EXCERPT TO READ:

|
|
Log in / Subscribe / Register

read/write volatile

read/write volatile

Posted Jan 9, 2026 17:19 UTC (Fri) by mb (subscriber, #50428)
Parent article: READ_ONCE(), WRITE_ONCE(), but not for Rust

> in end they come down to calls to the Rust read_volatile() and write_volatile() functions.

I experimented with read/write volatile on AVR, where it would be greatly beneficial to use them for certain inter-thread (interrupt) communication.
Just in the same way every AVR C program uses volatile "atomic" variables to do this.
https://github.com/mbuesch/avr-atomic

However, I came to the conclusion that using read/write volatile for inter-thread (interrupt) communication is unsound in Rust.

AVR hardware is not capable of doing a non-atomic read/write for byte sized objects. So the hardware is fine for all of the relevant cases.
But the read/write volatile documentation was pretty clear to me that the Rust virtual machine considers concurrent volatile accesses unsound and is free to optimize it to bits.

https://doc.rust-lang.org/std/ptr/fn.read_volatile.html

> an operation is volatile has no bearing whatsoever on questions involving concurrent accesses from multiple threads
> Volatile accesses behave exactly like non-atomic accesses in that regard.

> This access is still not considered atomic, and as such it cannot be used for inter-thread synchronization.

My implementation worked fine and the generated assembly code was perfect.
However, I changed it to a less optimal inline asm implementation just because I think the Rust documentation considers concurrent read/write volatile without additional synchronization to be unsound.

(Yes, I know there is AtomicXX and no it's not efficient for reasons... And yes, I should fix the compiler's atomic intrinsics instead of working around the problem... I know :)


to post comments

read/write volatile

Posted Jan 9, 2026 19:20 UTC (Fri) by josh (subscriber, #17465) [Link] (8 responses)

> Yes, I know there is AtomicXX and no it's not efficient for reasons

Relaxed atomics are effectively compiler-barrier atomics, and *shouldn't* have any runtime overhead. Are you encountering cases where there's more inefficiency than that?

read/write volatile

Posted Jan 9, 2026 19:54 UTC (Fri) by mb (subscriber, #50428) [Link] (1 responses)

Yes. Should not.

WRITTEN REQUEST:
Answer these from the thread on read/write volatile:
1. On which hardware did mb experiment with read/write volatile?
2. What kind of implementation did mb switch to in place of read/write volatile?
3. What does josh say relaxed atomics effectively are?
The listing that comes next is not required.

RECORDED INFORMATION:
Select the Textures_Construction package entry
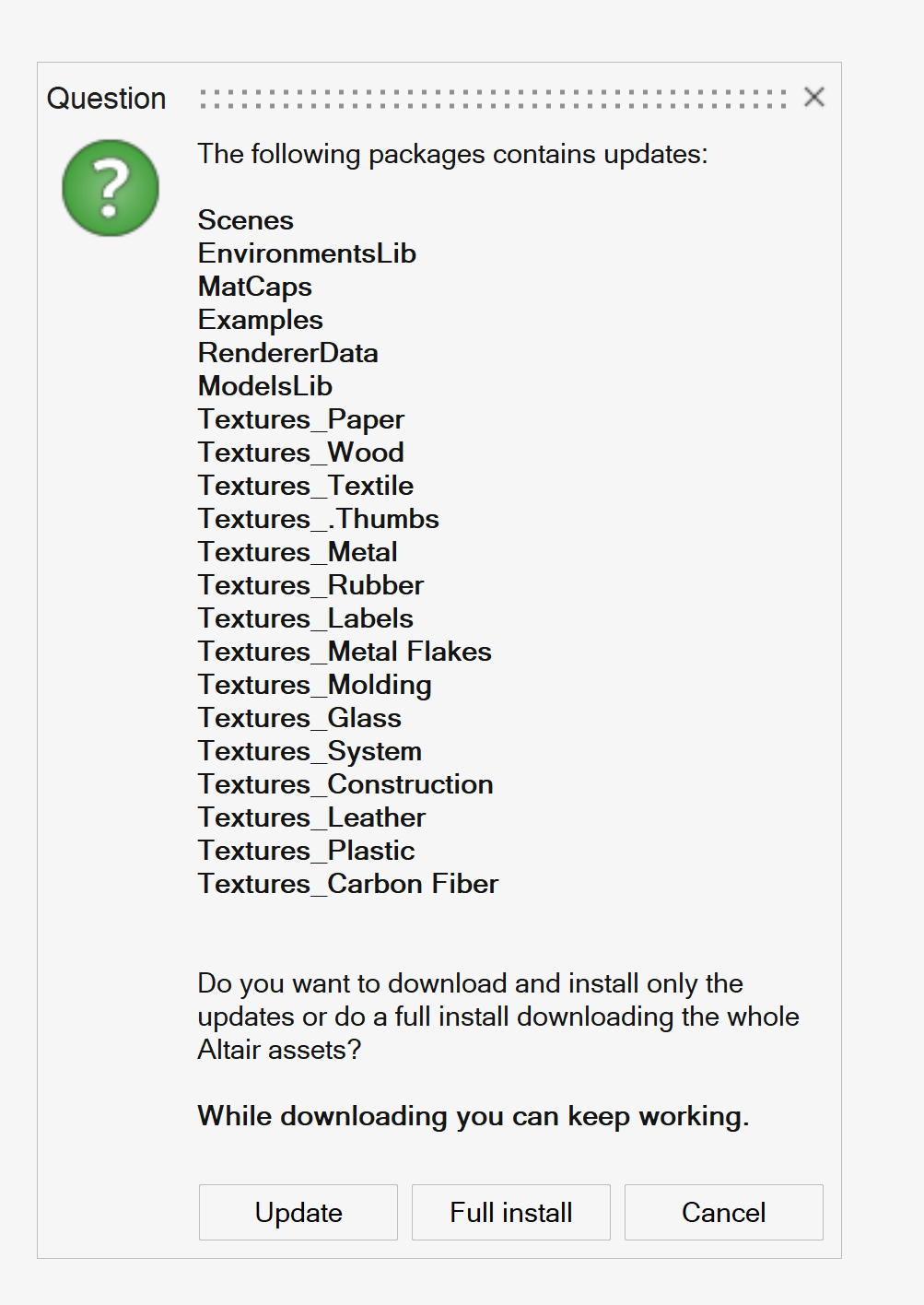Viewport: 924px width, 1305px height. coord(345,784)
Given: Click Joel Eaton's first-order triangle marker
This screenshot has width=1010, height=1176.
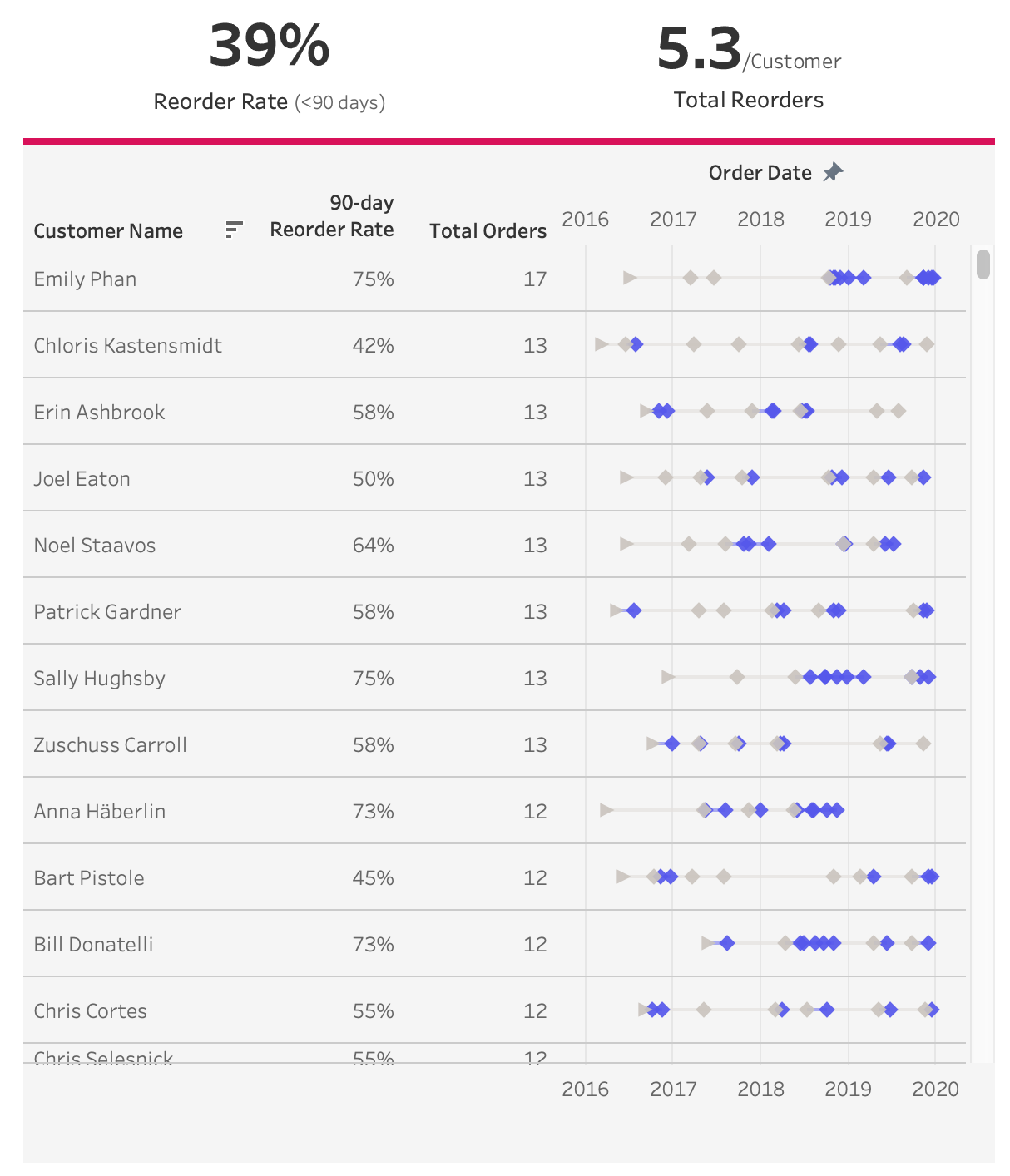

THE REPLY:
1. AVR
2. A less optimal inline asm implementation
3. Compiler-barrier atomics